マンシ

コンフント9といえばタランティーノ、というくらいその印象は圧倒的で、勢い前任者のマンシの影が薄くなった気味がありますが、一枚目のアルバムを聴いて、わたしはあらためてこのピアニストの魅力に酔いしれる思いでした。

マンシは、蓋しピアソラ楽団のピアニスト中でもっとも無頼の匂いを色濃く漂わせたミュージシャンで、その点ゴジェネチェの歌にも通じる要素があったように思います。実生活のボヘミアンぶりということであればタランティーノも負けていませんし、彼のプレイの背後にそのような「物語」を読み取る向きもあるみたいですが、個人的には、タランティーノの才能はいわばモーツァルトのそれのように純粋なもので、酒や女やドラッグやは彼の演奏を損なってこそいないにせよ薬になっているわけでもないと思われてなりません。モーツァルトの楽才とスカトロジーの間に縁もゆかりもないことと同断です。

ただしマンシのマンシたる所以はその哀しみを声高に語らず、ぐっと噛みしめて、それでいて背中から滲み出るようなものがあるところです。言葉のもっとも正しい意味におけるダンディズムに横溢したそのピアニズムを心行くまで堪能させてくれるのが、たとえば≪スム≫のような曲でしょう。タランティーノがピアノを弾いたライヴ録音と比較しても、この武骨なまでに力強く聴く者に迫ってくるものがあるマンシのプレイにわたしはより心打たれるものを感じます。

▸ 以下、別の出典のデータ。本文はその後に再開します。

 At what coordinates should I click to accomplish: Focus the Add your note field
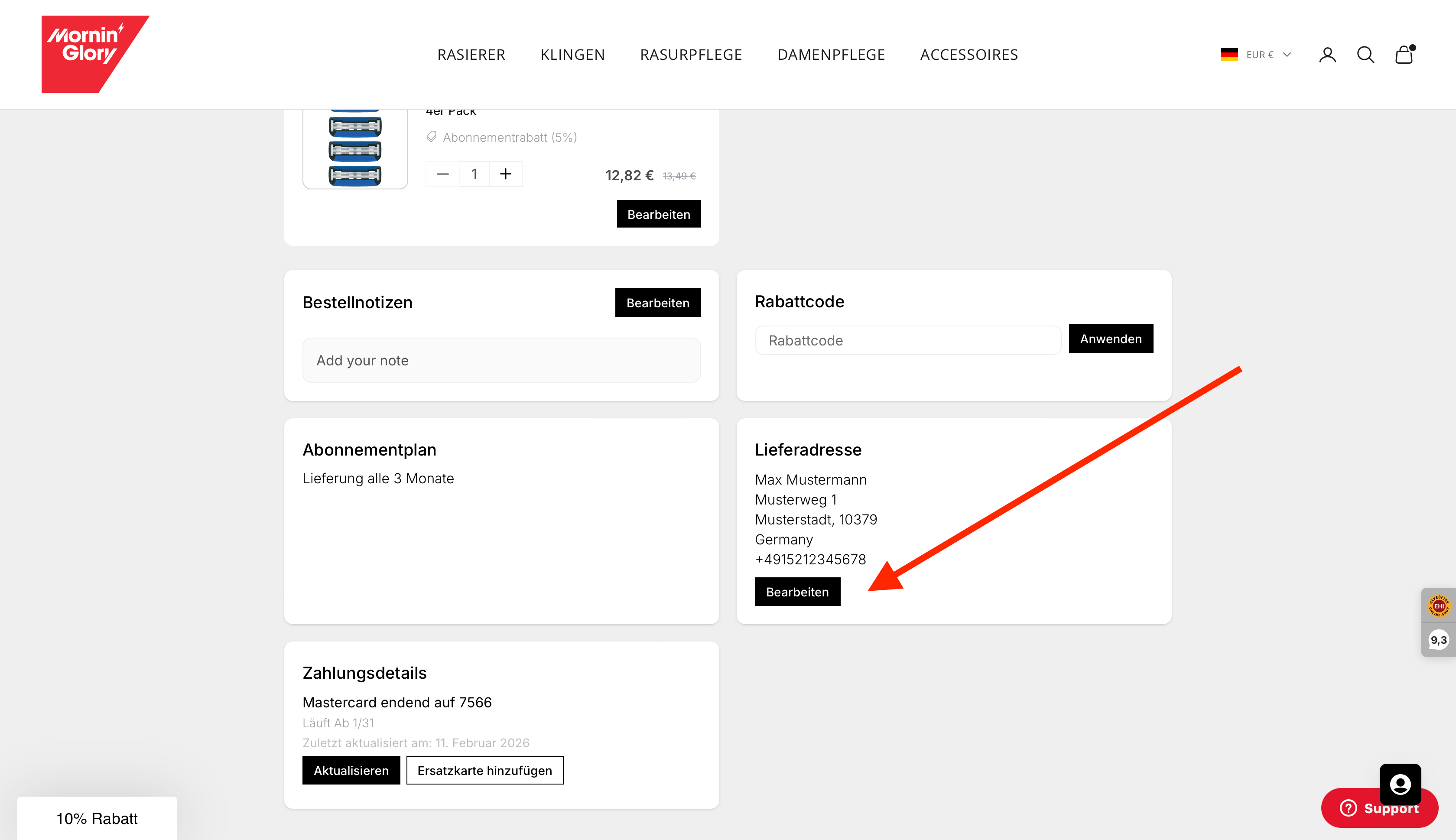(x=501, y=361)
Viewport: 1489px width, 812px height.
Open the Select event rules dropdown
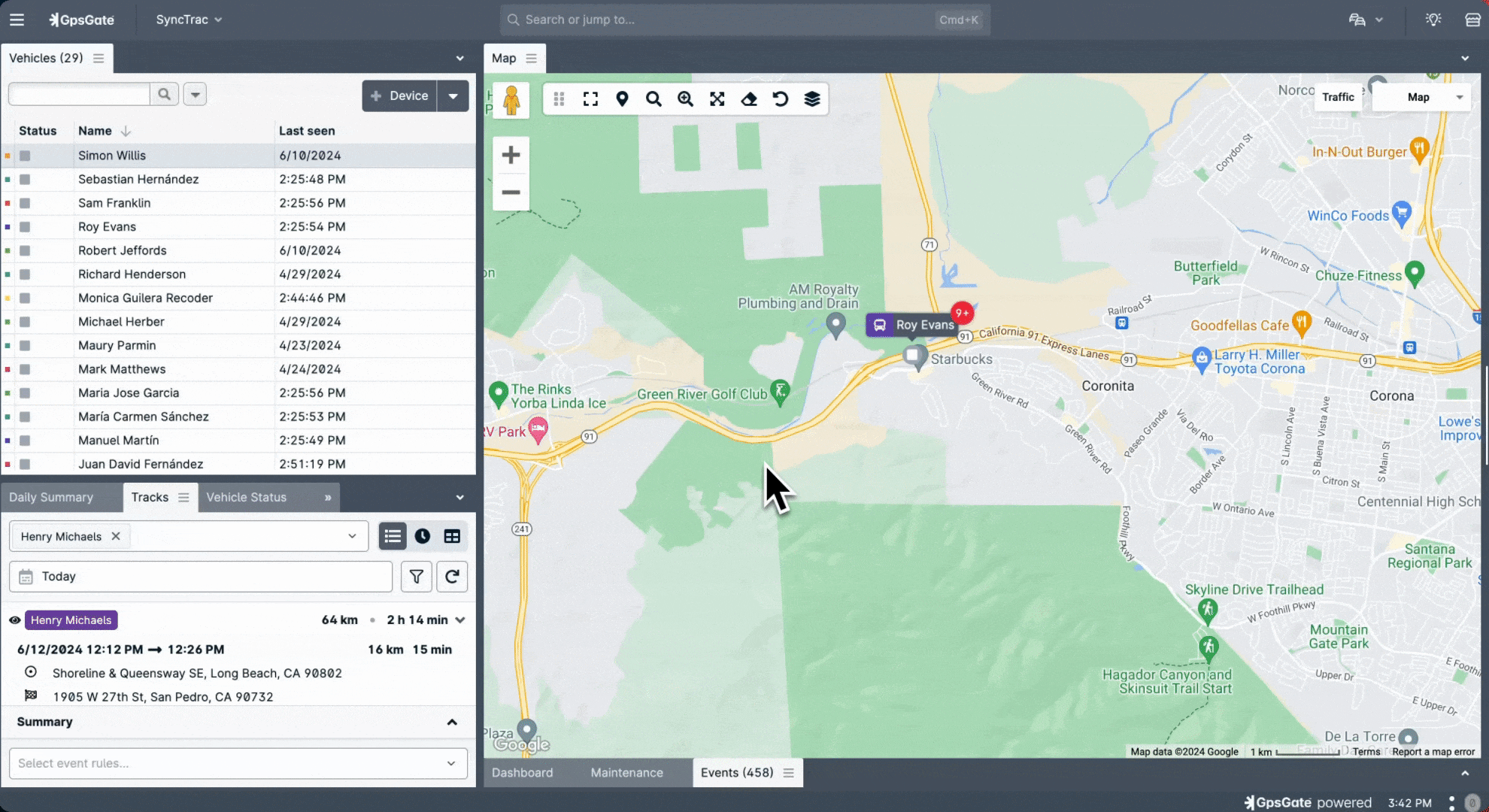(x=238, y=763)
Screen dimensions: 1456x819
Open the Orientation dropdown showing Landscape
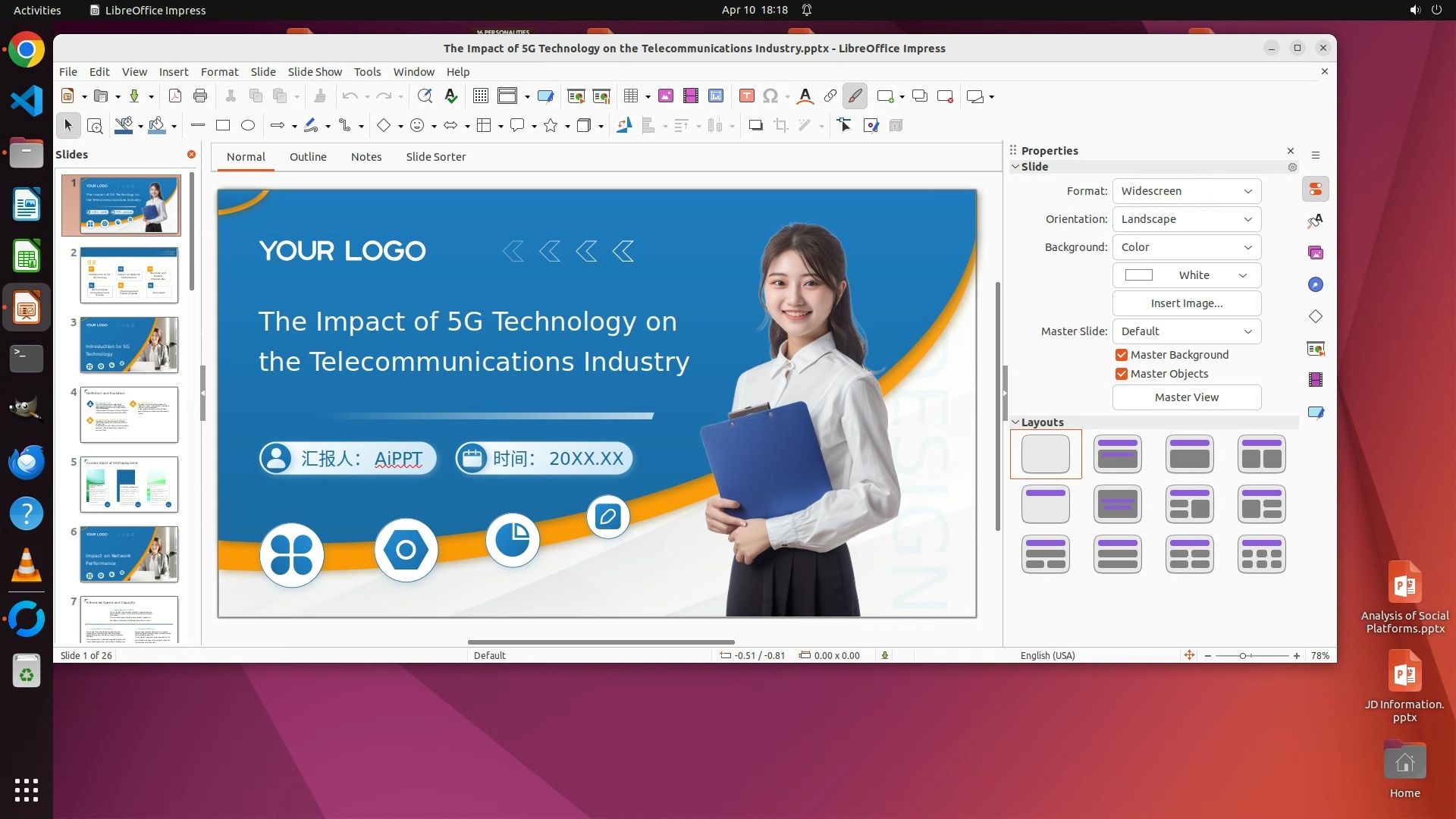tap(1186, 219)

キンテートでは、先にフラカナパも挙げましたが、やはり五重奏のためのコンチェルトが圧巻。シーグレルの演奏が悪いわけではないのですが、この訴えの強さ、しびれるようなカッコよさを前にしては分が悪いと思わずにはいられません(ひとは皆オリジナル録音のティラオを賞賛しますがわたしにとってはこれはむしろマンシを聴くためのレコーディングです)。